Review of Auguste Rodin's The Gates of Hell
By: Michael A. Arnold
Some time ago I was minding my own business, may have been playing Skyrim, when a friend messaged me on Facebook 'Hey, what do you know of Auguste Rodin?'
I tried to remember. I knew he was a French sculptor, and he was responsible for the statue The Thinker which is on the cover of my copy of Aristotle's Politics and on the cover of some book by Nietzsche. The statue seemed to have become a shorthand for serious, unrestricted, and complex thought. And there was one other sculpture I liked could not quite remember the name of it, but it was an image of what the gate to Hell might look like. Before its name came back, my friend followed up with 'Because I'm playing the game The Council, it has a replica of 'The Gates of Hell' in it'.
That was it! That was the one I was trying to remember!
Then I was sent a picture of the game's protagonist standing before the main doors of a mansion, with what really did look like The Gates of Hell in the background. I could not help but stare at it. It really is a masterwork. Even with two layers of distance, through a computer screen and also inside a picture from a video game, there is no doubting that as a piece it has a strong sense of presence and dominance. There is something even terrifying about it.
Commissioned in 1880 by the Directorate of Fine Arts, this piece would be left unfinished by Rodin's death in 1917. Ironically, the Directorate asked for an inviting entrance into a planned building for the Decorative Arts Museum in Paris, but the artist had something very different in mind. The Gates of Hell are discomforting and sinister, even before getting up close. Strangely, Rodin was Inspired by works like Lorenzo Ghiberti's artistic doorway for the Baptistery of St. John in Florence, Italy, but the works he was drawing on were focused on biblical scenes of salvation. The Gates of Hell is much different.
It is hard to work out why Rodin made something quite so bleak, especially for the Decorative Arts Museum building, but when he started working on the Gates he had spent an entire year reading and rereading Dante. He seemed to have been particularly fascinated by the first nine lines of Canto III of Inferno, when Dante and his guide Virgil first enter the underworld, but first pause to read the inscription above the entrance. Rodin seemed to have been especially interested in the lines (here using the Mark Musa translation):
The sense of doom created in these lines is unmistakable.
One very interesting thing about this piece is that it serves as a sort of Greatest Hits for Rodin, which seems quite a unique thing for an artist to do. Around the giant doorframe we can see miniature versions of other pieces by him, as well as unique figures that are just as detailed and finely crafted. Among the 180 smaller sculptures that make up this piece there is: 'The Thinker' perched just above the center of the door, as if looking down on and contemplating everyone who would walk through. Above 'The Thinker' are 'The Three Shades', which is one of those pieces you have probably seen before without knowing it. There are a lot more, and there would be no point naming them all. While most of them are not really inspired by The Divine Comedy, other details on the doorway certainly carry a sense of the souls that are met during Dante's journey.

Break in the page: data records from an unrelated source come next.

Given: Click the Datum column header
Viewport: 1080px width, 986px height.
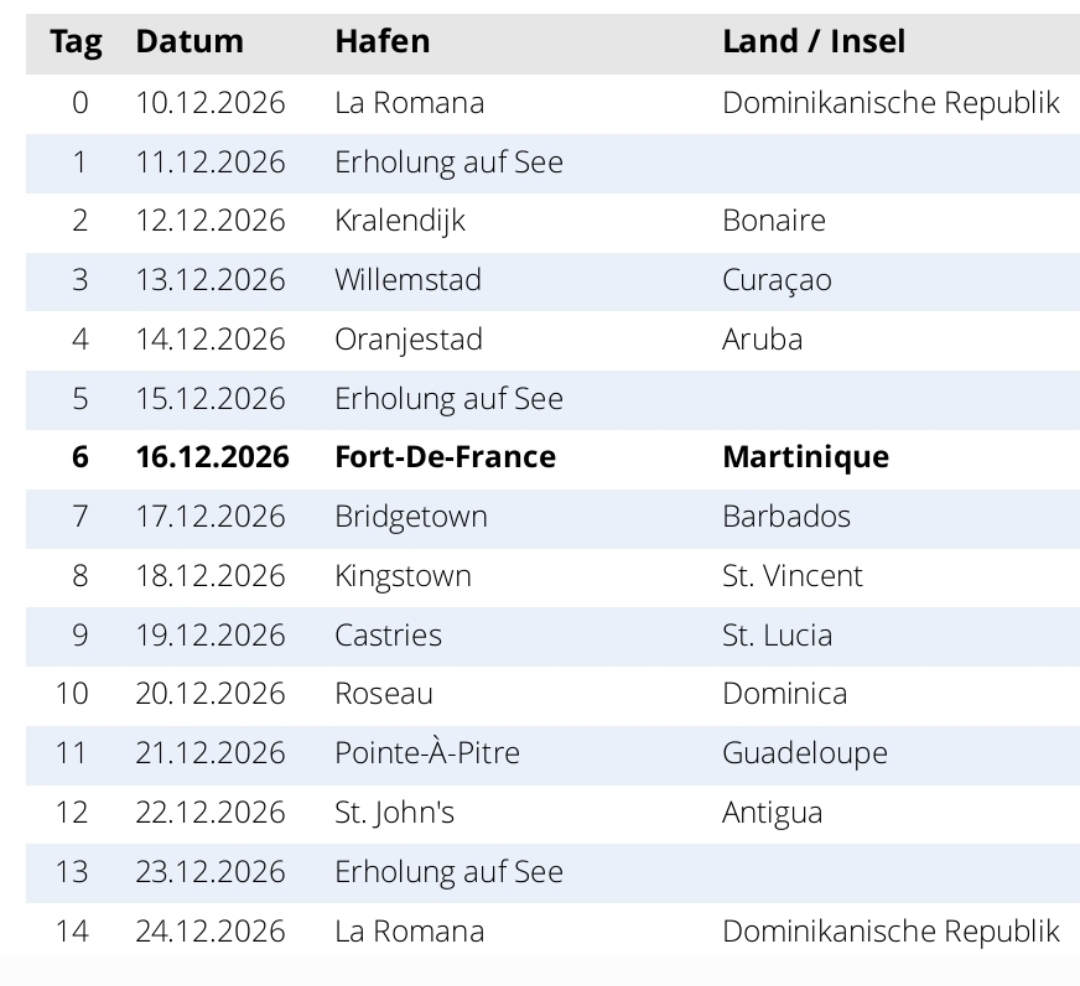Looking at the screenshot, I should pyautogui.click(x=189, y=41).
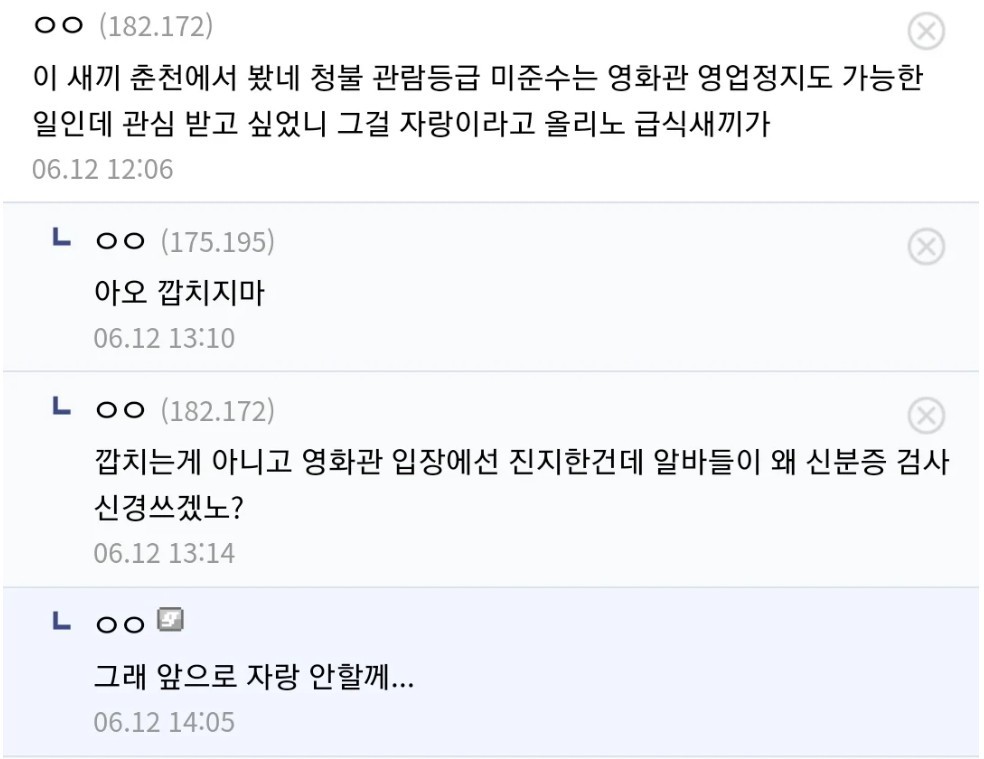The image size is (984, 759).
Task: Click the ㅇㅇ nickname on the 13:14 reply
Action: tap(121, 410)
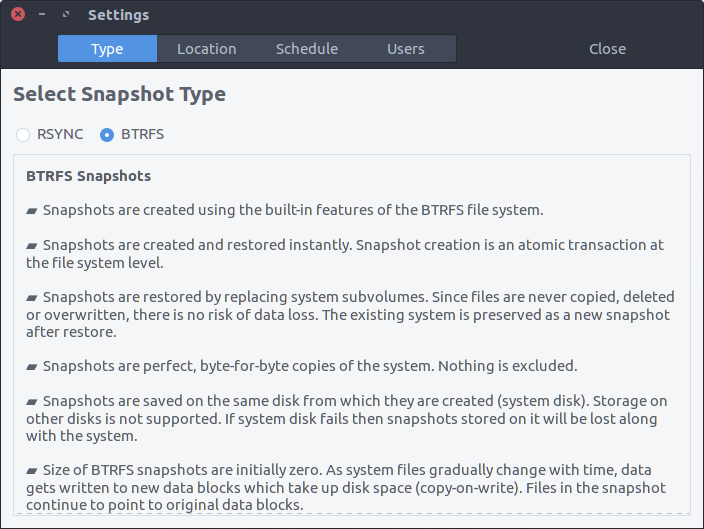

There are a number of souls around the archway that are in deep torment, especially on the doors themselves, where many people are falling like a sort of living block, frozen in place by the sculpture. For many of them, their arms are stretched outward, as if failing around trying to find something, anything, that will stop their fall but apparently, they will never have that respite.
This, and the black, obelisk-like color this piece is often made from, creates a very powerful sense of doom, one that is very hard to shake, and yet in that there is a distinct power. You cannot turn your eyes away from it. And it is hard to deny it too, this is a beautiful piece. Walking through this doorway into an art gallery, the impression we would have been left with would have been intense.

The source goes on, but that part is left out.